Fifty years ago today, February 10, one of the best-selling and most beloved albums of all time was released: Carole King’s Tapestry. Here are five fascinating facts about this landmark 1971 album:
#5. In 1972, Carole King became the first solo female artist to win the Grammy for Record of the Year and Song of the Year, for “It’s Too Late” and “You’ve Got a Friend,” respectively. Both songs were from Tapestry, which was named Album of the Year.
#4. Tapestry was #1 on the charts for 15 straight weeks and spent a total of 318 weeks in the Billboard Top 200 — a record for a female artist that wasn’t broken until 2017, by Adele and her album 21.
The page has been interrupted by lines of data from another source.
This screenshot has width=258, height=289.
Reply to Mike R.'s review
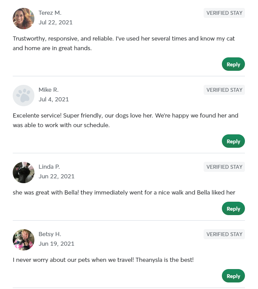click(233, 141)
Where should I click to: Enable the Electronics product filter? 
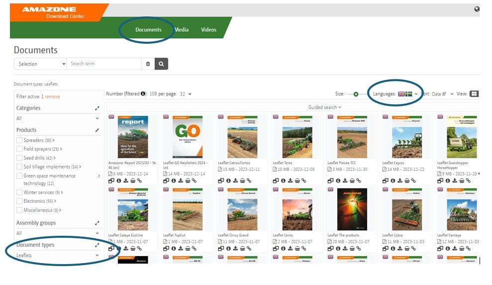point(19,201)

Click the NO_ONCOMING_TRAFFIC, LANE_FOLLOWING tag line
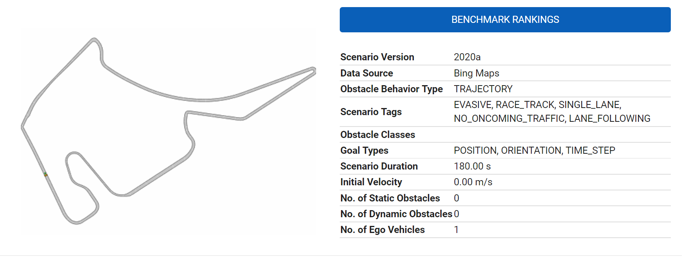point(552,119)
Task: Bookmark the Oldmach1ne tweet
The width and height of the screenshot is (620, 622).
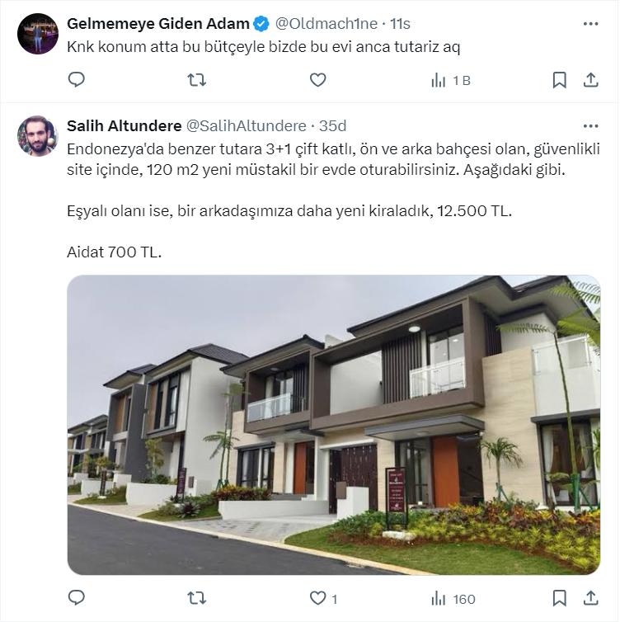Action: pyautogui.click(x=559, y=80)
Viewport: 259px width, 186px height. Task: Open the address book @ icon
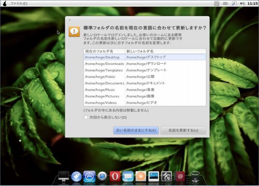[180, 176]
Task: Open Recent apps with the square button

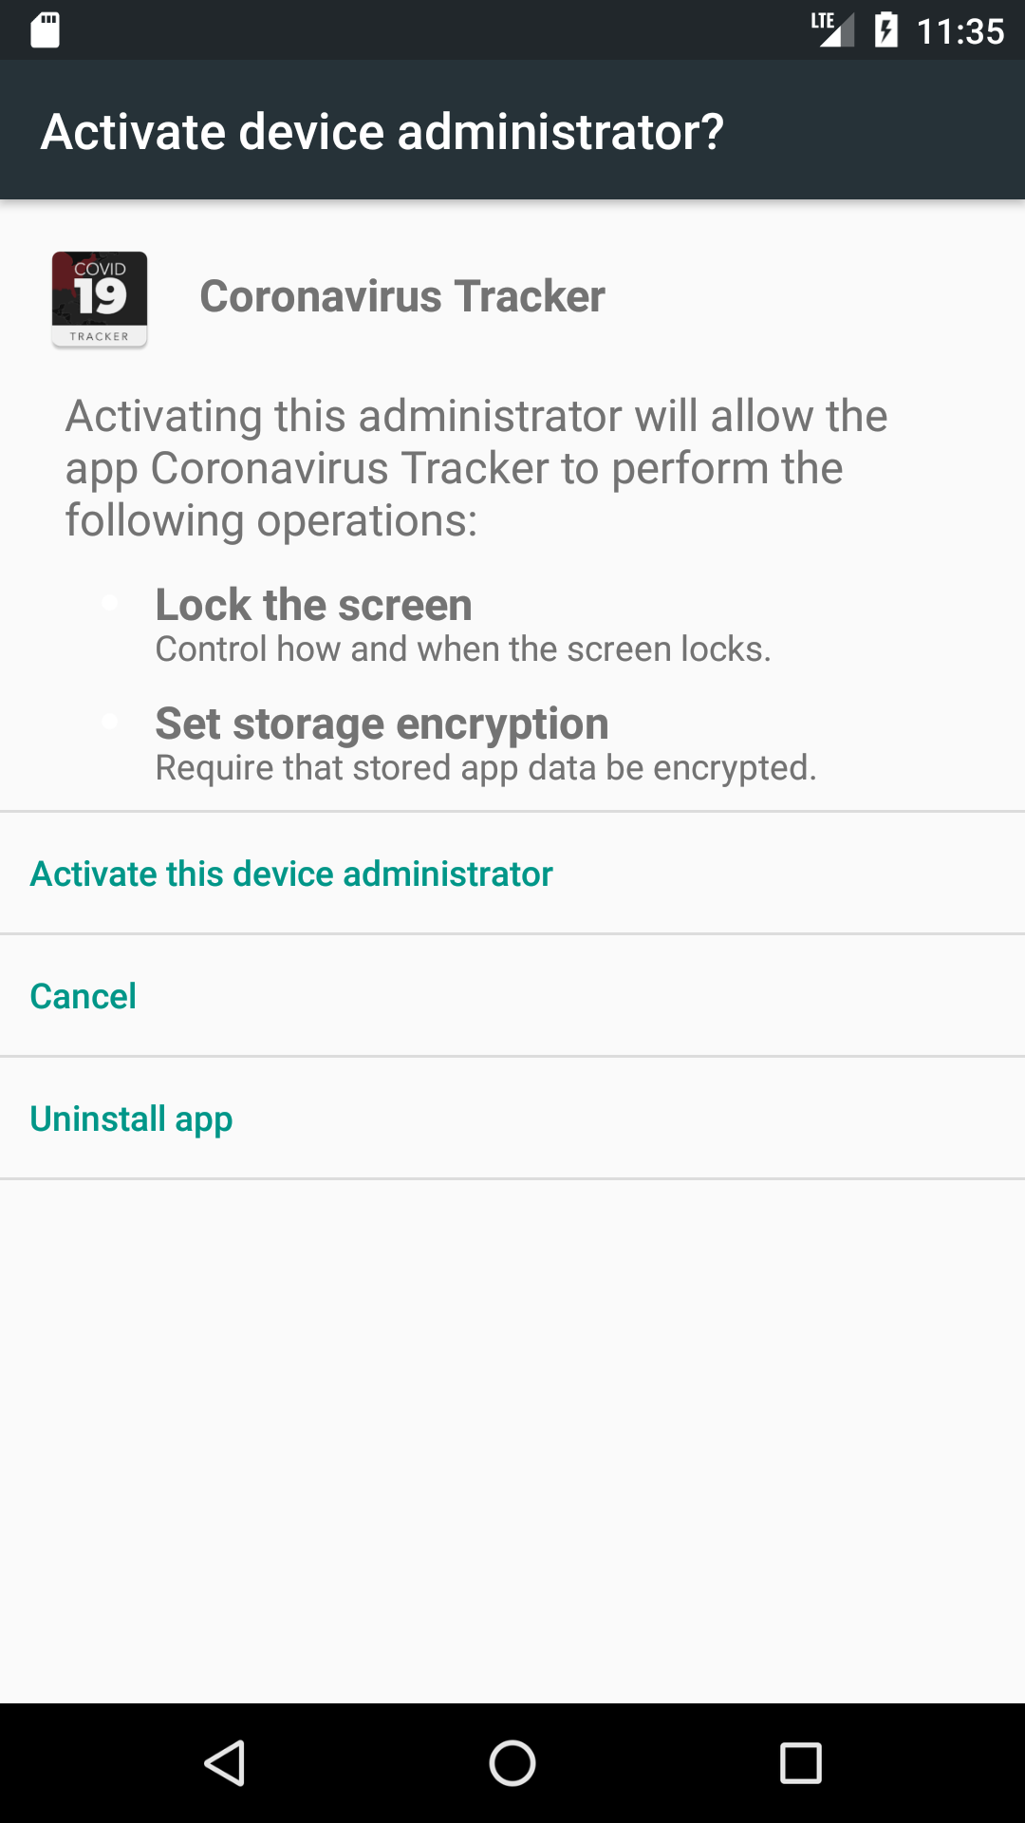Action: [x=802, y=1763]
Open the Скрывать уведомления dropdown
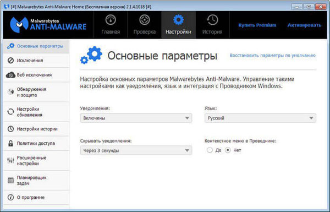Screen dimensions: 330x212 (136, 150)
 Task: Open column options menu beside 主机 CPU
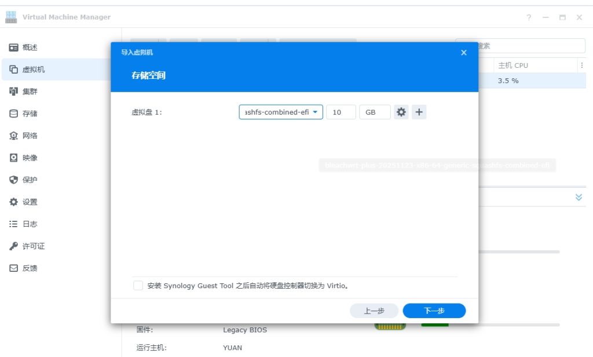point(582,65)
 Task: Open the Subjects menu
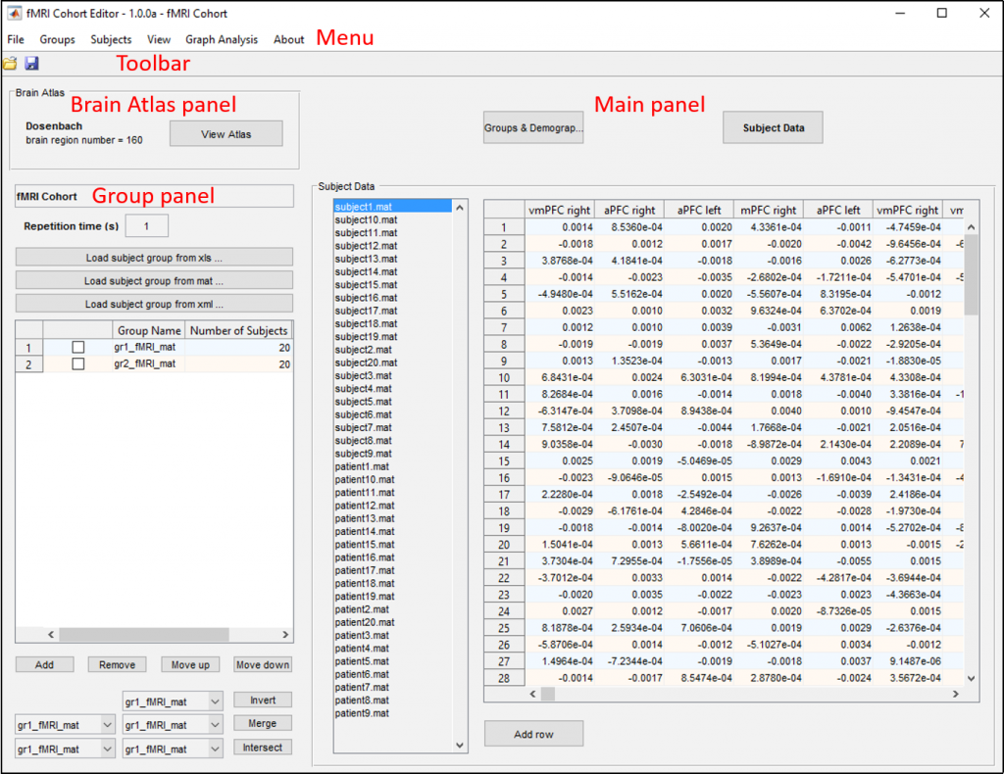111,39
#3. Tapestry featured Carole’s versions of two songs she’d written that were already hits for other artists: The Shirelles‘ “Will You Love Me Tomorrow” and Aretha Franklin‘s “(You Make Me Feel Like) A Natural Woman.” While Tapestry was still on the charts, James Taylor had a #1 hit with another Tapestry song: “You’ve Got a Friend.”
#2. The iconic cover of the Tapestry album was shot in King’s house in Laurel Canyon. She’s holding an actual tapestry that she hand-stitched, and she’s posing with her cat, Telemachus.
#1. In 2016, King performed Tapestry live in its entirety for the first time in London’s Hyde Park.
Rock & Roll Hall of Fame VP of Education Jason Hanley says of Tapestry, “It was an album that set a standard for any songwriter coming after that.”
He adds, “The intimacy of that record, listening to her voice and the piano, the really gorgeous arrangements…I think that’s an album now, 50 years on, looking back, you still feel like that album is so important every time you put it on.”